契約と監視役
「はぁ……それじゃあ結局須井くんは今日は私達に嘘をついてて、しかもこんな綺麗事言ってる胡散臭い人と組んでいた……と。」
「いやぁ……その言い方はちょっと……。」
「でも、簡単に言えばそう言うことですよね?」
そう言って大川は僕と片岡の方へとグッと顔を寄せてくる。
「おぉ、怖い怖い。でもよぉ、俺が情報を追って止めてなかったらもっとやばいことになってたかもしれないんだぜ?例えばマスコミがその会話内容を入手して……とかなぁ。」
大川の気迫を前に片岡は口調こそ変わっていないものの、言葉の圧は無くなっていた。
「それは私だって分かってますよ?けれど今2人がやってるのって危険な行為だって分かってますか!?」
「それはそうだけどさ大川、じゃあ止めなかったら止めなかったで機密情報がバラされるんだよ……。どっちを取るかってなって僕はこっちを取った。」
「はぁ、本当に須井くんは何を考えているのですか……。でも、もう初めてしまったものは仕方がありません。今回は許します。けれど、この胡散臭い人が少しでも裏切るようなそぶりを見せたら、すぐに私は突き出しますからね。」
大川はそう言って僕たち2人を脅してきた。
「おいおい、さっきの話聞いてなかったのかよ。俺は改心してお前らの手助けをするためにやってるんだって言ってんだろ?」
「そうは言っても一度はあんなことをした人です。何をするか分かりませんので。」
「たく、分かったよ。んじゃ、こうしよう。今お互いに契約を交わすんだ。お互いのルールって奴だな。それを破ったらアウトってのはどうだ?」
「それでいいならいいですよ。契約には慣れていますので。」
そういうわけで片岡と大川はお互いに契約を結んだらしい。僕にはその内容の大事な部分しか伝えてくれなかったが、それでもお互いに本気で契約をしたというのだけは分かった。

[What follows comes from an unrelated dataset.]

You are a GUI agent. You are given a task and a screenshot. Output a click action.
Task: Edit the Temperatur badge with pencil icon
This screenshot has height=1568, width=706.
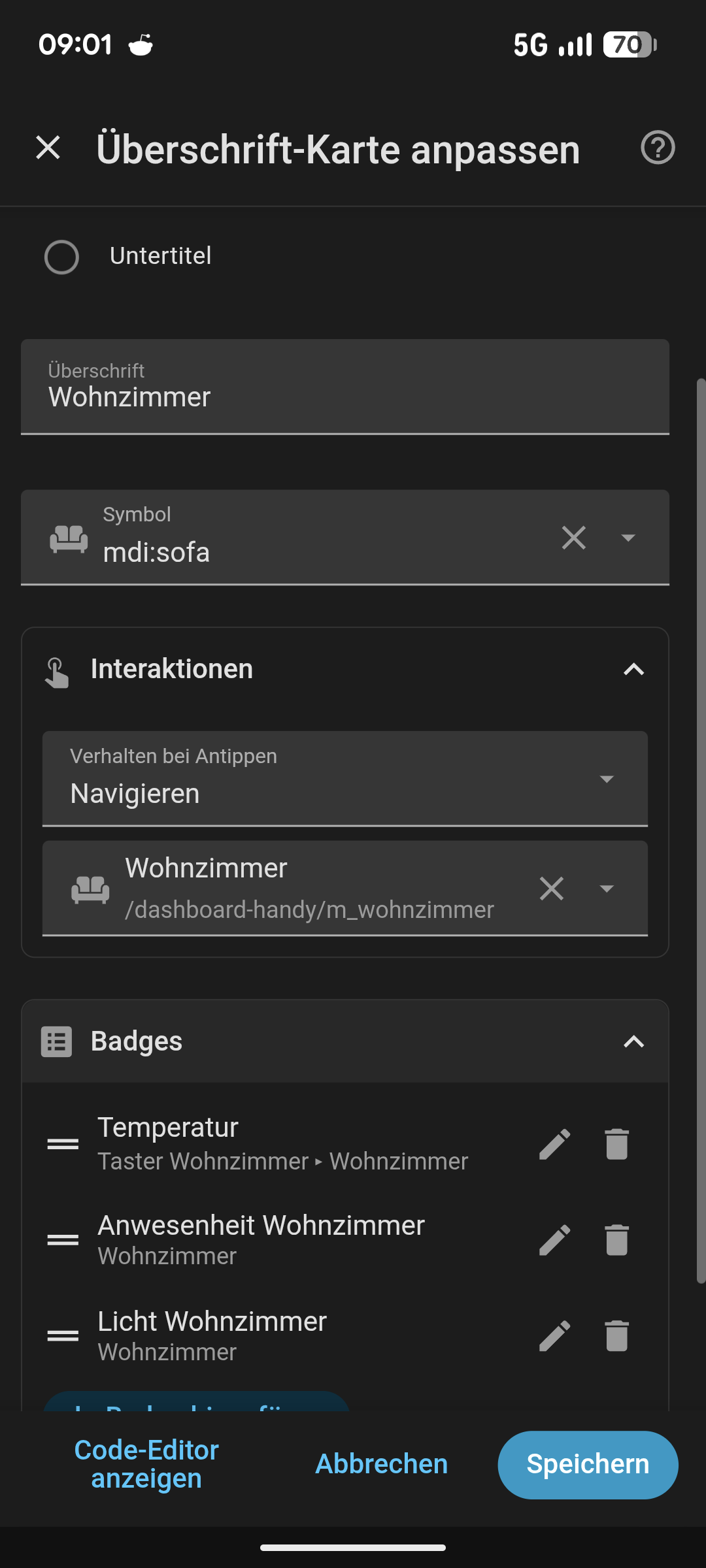coord(555,1144)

大川側は片岡が裏切ったまたは、グレーゾーンを超えてアウトゾーンに入った場合以外は通報をしない。
片岡側は大川と僕を裏切らない、グレーゾーンを超えないということを契約したらしい。
そして僕はと言うと、それぞれがその契約を破ってないかを監視する監視係だ。いちばん面倒くさい立ち位置でもあり、いちばんやりたくない立ち位置でもある。
「それじゃあ、そういうことで成立だな。」
「そうですね。成立ということで。」
これから片岡の探りが終わるまでずっと2人を監視しなくてはならないと思うと、僕は気が重くて仕方がなかった。